The Defence Ministry and the military are the law, not just in the Tamil-North, but even in the Sinhala-South. The ultimate objective of these acts of dispossession is to fill the Rajapaksa coffers, buttress the Rajapaksa dynastic project and render hard any powerful national resistance to Rajapaksa rule.
The Sinhala, Tamil and Muslim victims of land-grabbing have a issue and an opponent in common. Therefore coordinating their different acts of resistance into a single struggle tends to make perfect sense. However, rather of this essential and possible national campaign – ideally with the participation of the opposition parties – resistance is fragmented along regional/ ethnic/class lines.
The Siblings do not want the Sinhalese to understand that they are not immune to Rajapaksa-injustice. The Siblings do not want the Sinhalese to realise that the military, far from becoming ‘our boys’, are Rajapaksa tools (just as the Tigers served not the Tamil folks but Vellupillai Pirapaharan). The Siblings do not want their Sinhala, Tamil and Muslim victims to uncover the typical ground and mount a coordinated resistance. The Siblings want to atomise Lankans along ethnic, religious and class lines, to avoid a united opposition to familial rule from coming into getting. The only Sinhala-Tamil-Muslim unity they want to market is a unity in apathy and indifference.
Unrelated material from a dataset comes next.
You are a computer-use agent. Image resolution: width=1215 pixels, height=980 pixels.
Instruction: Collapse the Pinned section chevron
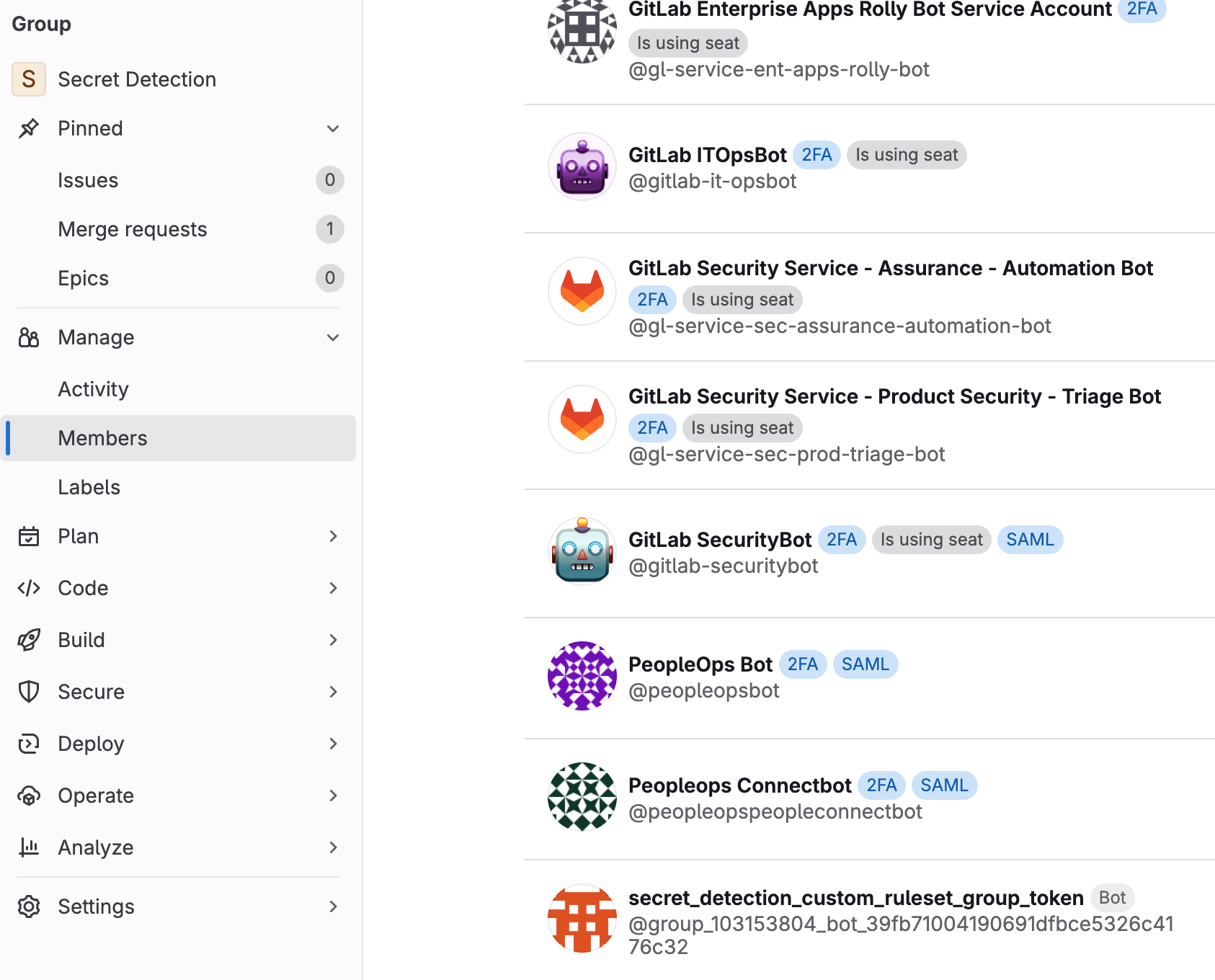click(x=333, y=128)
The Rajapaksa project aims at the psychological reengineering of the Lankan people. They want an ignorant nation which equates distinction with danger. They want a men and women more concerned about hemlines or eating habits than land-grabbing or kid abuse. They want a nation seeped in mutual-suspicion and habituated into obedience.
They want a nation which, unconsciously, cooperates in its own subjugation and undoing.